[PATCH v2 1/2] drm: Add GPU reset sysfs event

Thu Mar 17 15:34:21 UTC 2022

On Thu, Mar 17, 2022 at 2:29 AM Daniel Vetter <daniel at ffwll.ch> wrote:
>
> On Thu, Mar 17, 2022 at 08:03:27AM +0100, Christian König wrote:
> > Am 16.03.22 um 16:36 schrieb Rob Clark:
> > > [SNIP]
> > > just one point of clarification.. in the msm and i915 case it is
> > > purely for debugging and telemetry (ie. sending crash logs back to
> > > distro for analysis if user has crash reporting enabled).. it isn't
> > > used for triggering any action like killing app or compositor.
> >
> > By the way, how does msm it's memory management for the devcoredumps?
>
> GFP_NORECLAIM all the way. It's purely best effort.

We do one GEM obj allocation in the snapshot path (the hw has a
mechanism to snapshot it's own state into a gpu buffer.. not sure if
nice debugging functionality like that is a commentary on the blob
driver quality, but I'm not complaining)

I suppose we could pre-allocate this buffer up-front.. but it doesn't
seem like a problem, ie. if allocation fails we just skip snapshotting
stuff that needs the hw crashdumper.  I guess since vram is not
involved, perhaps that makes the situation a bit more straightforward.
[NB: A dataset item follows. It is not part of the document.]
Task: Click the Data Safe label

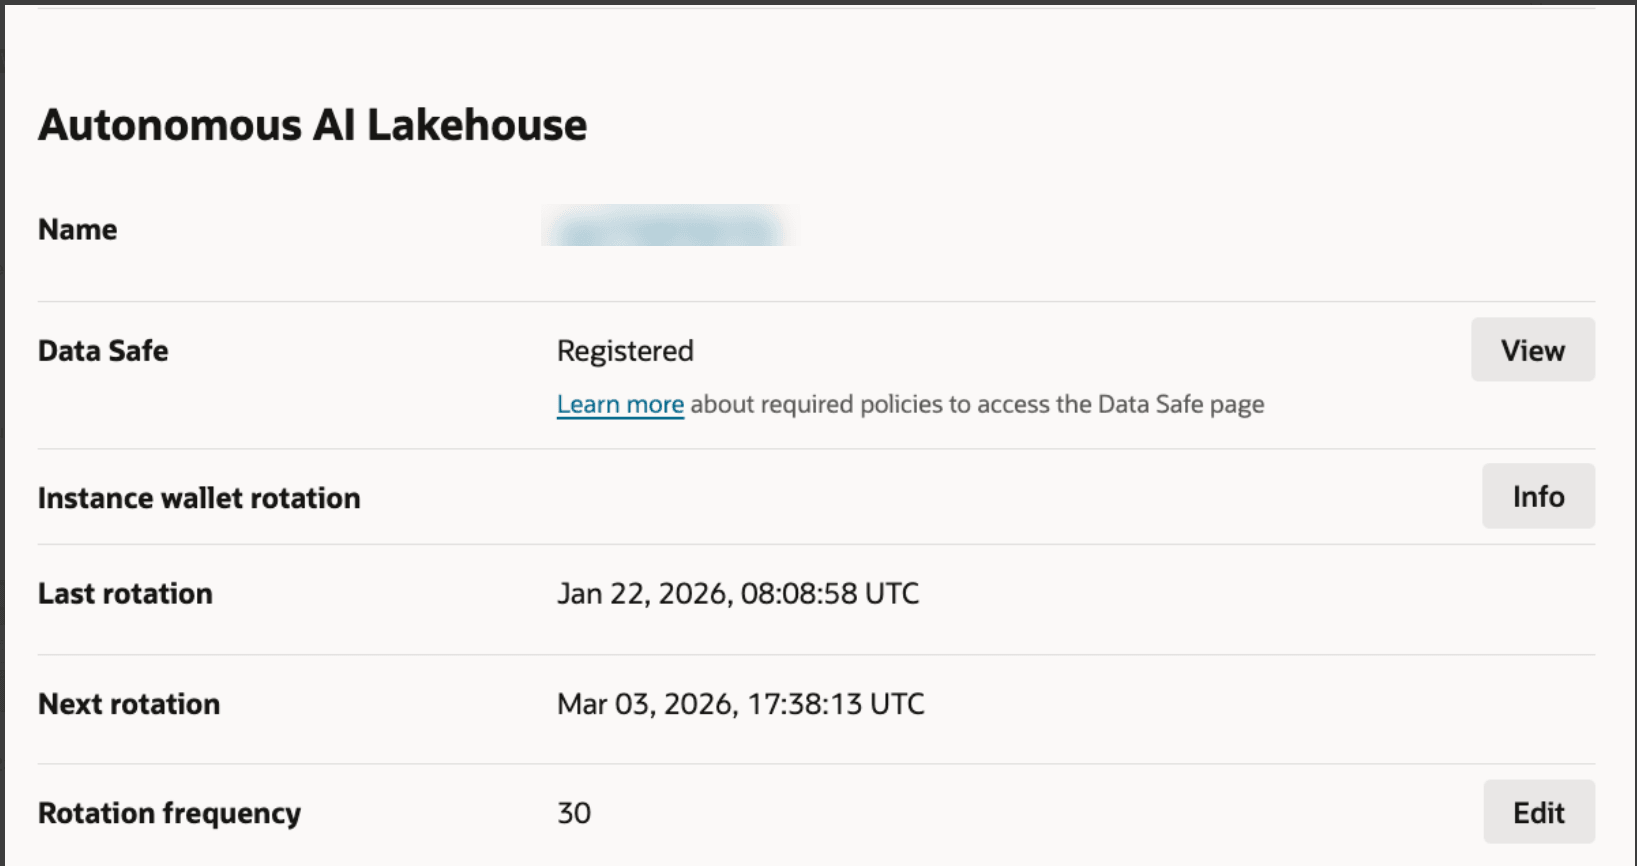Action: [103, 351]
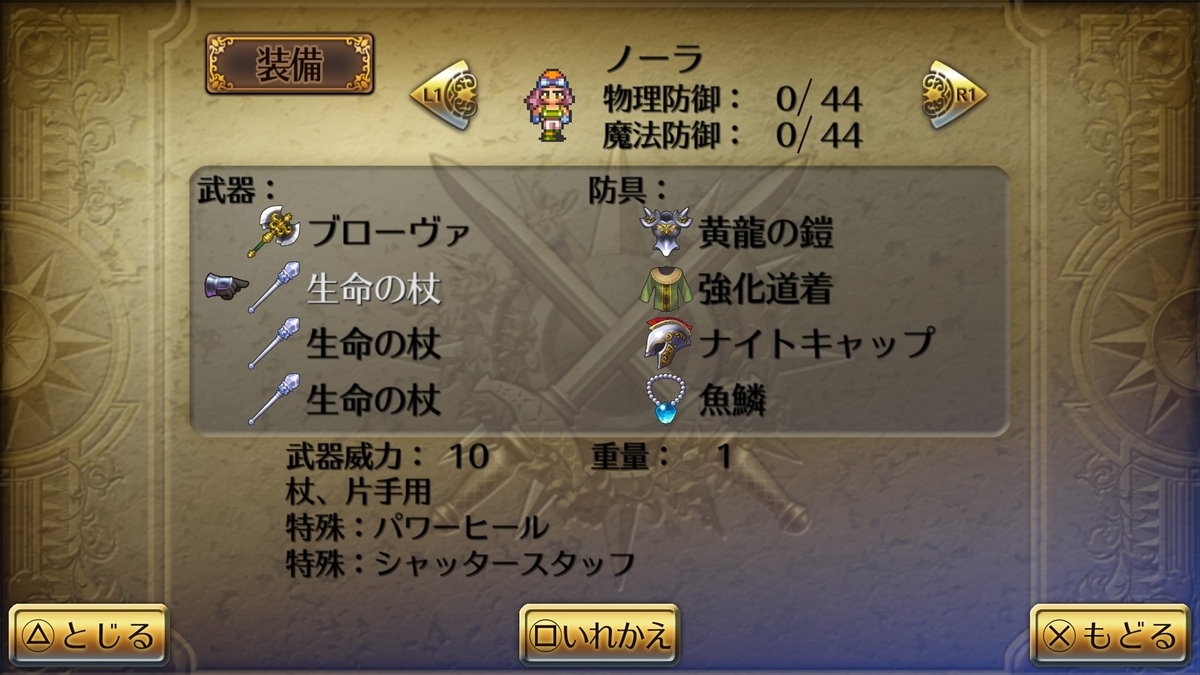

> Note that the fancy new plan for i915 discrete gpu is to only support gpu
> crash dumps on non-recoverable gpu contexts, i.e. those that do not
> continue to the next batch when something bad happens. This is what vk
> wants and also what iris now uses (we do context recovery in userspace in
> all cases), and non-recoverable contexts greatly simplify the crash dump
> gather: Only thing you need to gather is the register state from hw
> (before you reset it), all the batchbuffer bo and indirect state bo (in
> i915 you can mark which bo to capture in the CS ioctl) can be captured in
> a worker later on. Which for non-recoverable context is no issue, since
> subsequent batchbuffers won't trample over any of these things.
>
> And that way you can record the crashdump (or at least the big pieces like
> all the indirect state stuff) with GFP_KERNEL.
>
> msm probably gets it wrong since embedded drivers have much less shrinker
> and generally no mmu notifiers going on :-)
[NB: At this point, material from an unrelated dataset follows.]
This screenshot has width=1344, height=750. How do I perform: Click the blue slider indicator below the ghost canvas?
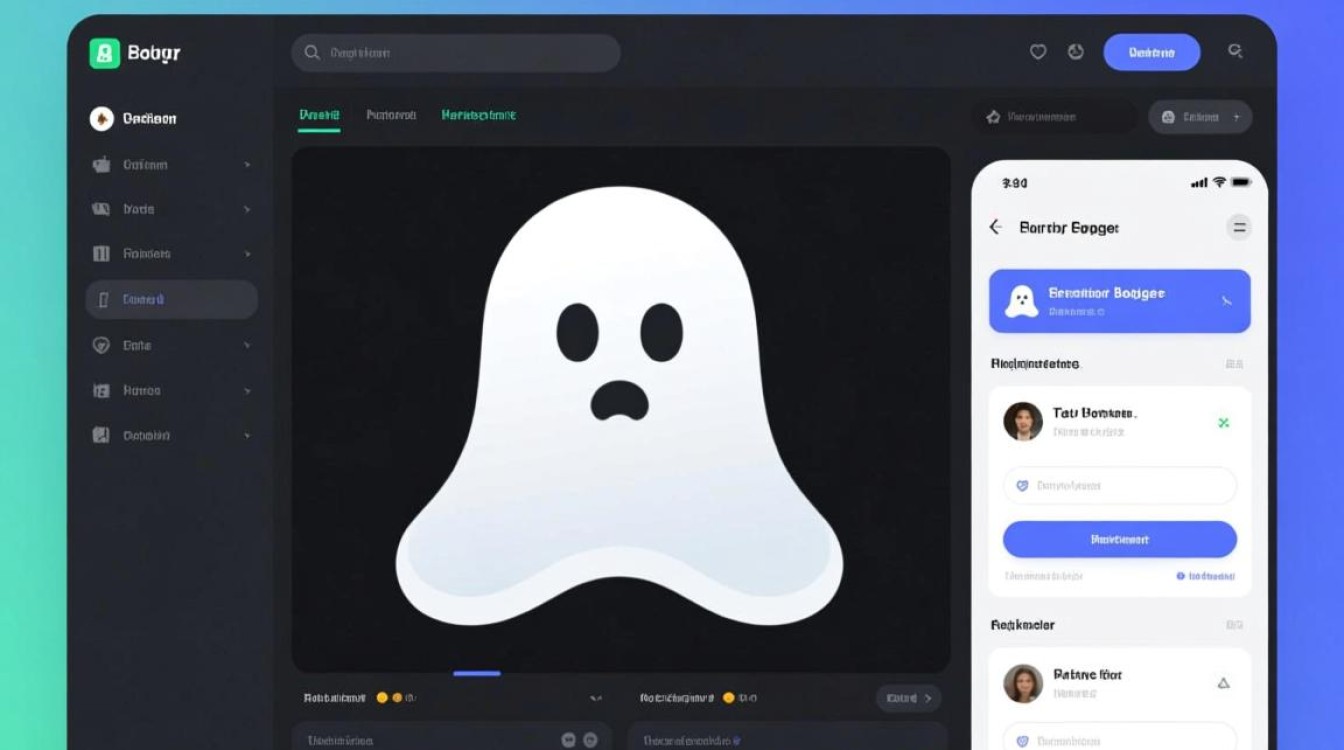click(x=477, y=673)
Note that the bo's associated with the batch are still pinned at this
point, from the bo lifecycle the batch is still active.  So from the
point of view of shrinker, there should be no interaction.  We aren't
doing anything with mmu notifiers (yet), so not entirely sure offhand
the concern there.

Currently we just use GFP_KERNEL and bail if allocation fails.

BR,
-R

> > I mean it is strictly forbidden to allocate any memory in the GPU reset
> > path.
> >
> > > I would however *strongly* recommend devcoredump support in other GPU
> > > drivers (i915's thing pre-dates devcoredump by a lot).. I've used it
> > > to debug and fix a couple obscure issues that I was not able to
> > > reproduce by myself.
> >
> > Yes, completely agree as well.
>
> +1
>
> Cheers, Daniel
> --
> Daniel Vetter
> Software Engineer, Intel Corporation
> http://blog.ffwll.ch